He had only a cow,
milky and white,
and my own hungry look in his youthful eyes.
The beans screamed in my pocket,
singing their lies. I smoothed
my white beard, nodded my head.
“Good morning, Jack,” I said.
I spun him a story of how high he could climb,
leaves licking his body
like soft feathered wings.
The beans whispered their false rhyme of jewel-hued night,
thick bars of silver, and ruby-red rings.
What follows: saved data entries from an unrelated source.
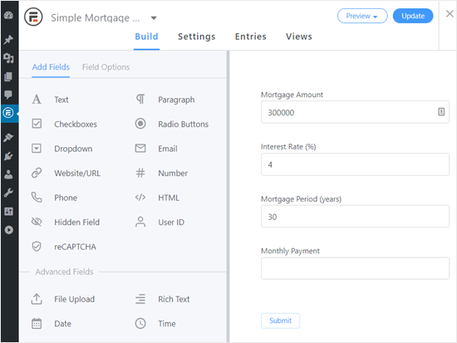The image size is (457, 343).
Task: Click the Formidable Forms logo icon
Action: [x=33, y=17]
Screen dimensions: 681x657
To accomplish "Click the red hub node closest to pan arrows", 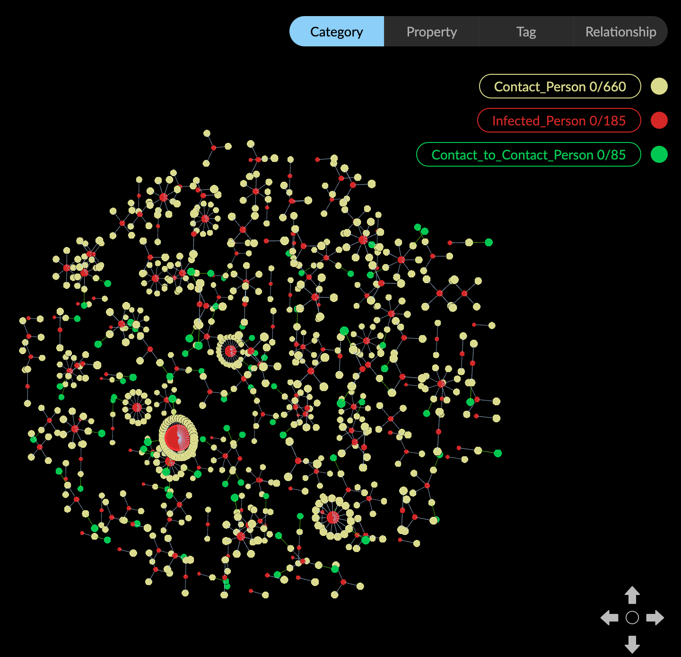I will (x=333, y=517).
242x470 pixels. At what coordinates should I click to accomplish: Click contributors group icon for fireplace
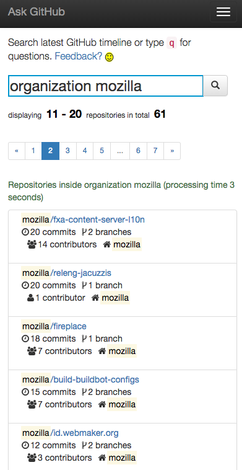(32, 351)
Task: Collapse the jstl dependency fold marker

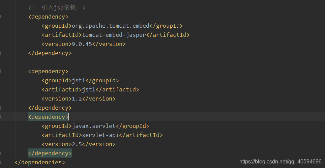Action: point(0,71)
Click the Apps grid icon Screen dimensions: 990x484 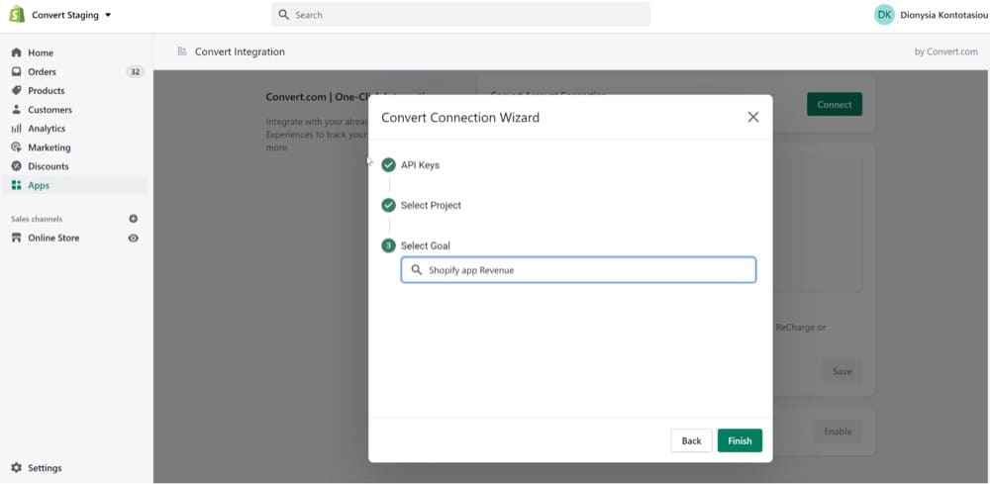point(16,185)
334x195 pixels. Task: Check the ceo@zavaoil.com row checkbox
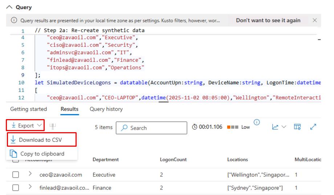[x=16, y=175]
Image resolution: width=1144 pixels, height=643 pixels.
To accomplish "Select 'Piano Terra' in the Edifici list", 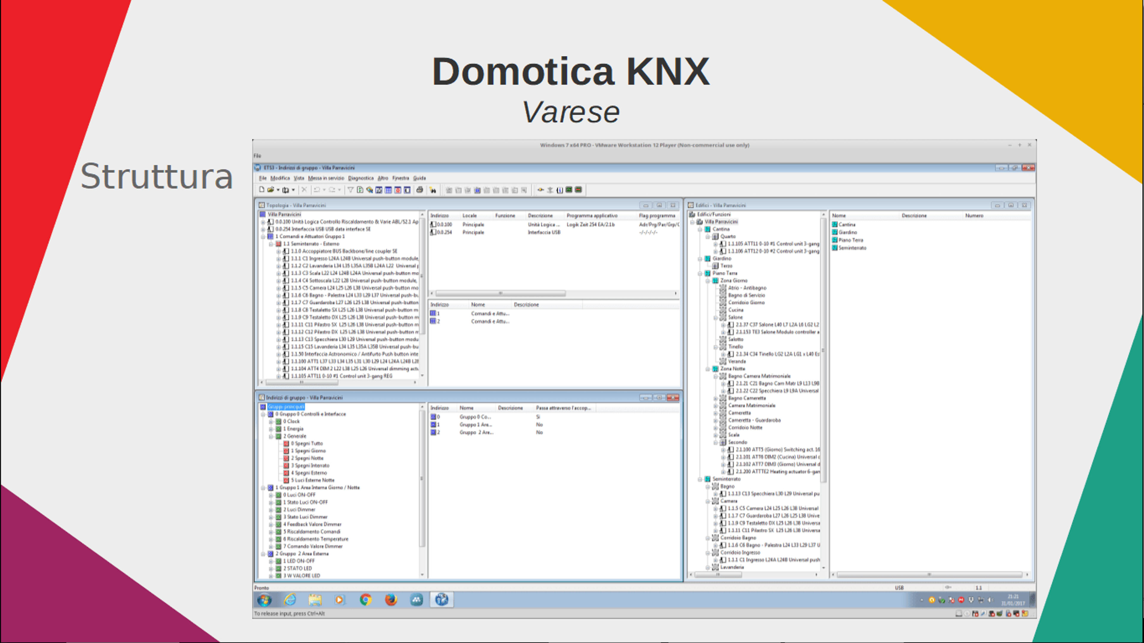I will 850,240.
They warbled of white hens who would lay golden eggs,
and hummed the hushed, haunted tunes of gilded harp strings.
The boy’s eyes grew as wide as the sky.
I rattled the beans like coins in my hand.
Some say it was a lowly cow who brought about creation,
lapping god-like forms from salted frost
with her rough pink tongue.
How I long to sip sweet streams of cream
to quell the dangerous, darkling dreams
that remind me of my time in the sky
and the terrible things I have done.
Let the boy climb high through thick webbed vines
to marvel at the wonders of the Milky Way.
I have traded my beans for Milky White,
and I will wallow on earth the rest of my days.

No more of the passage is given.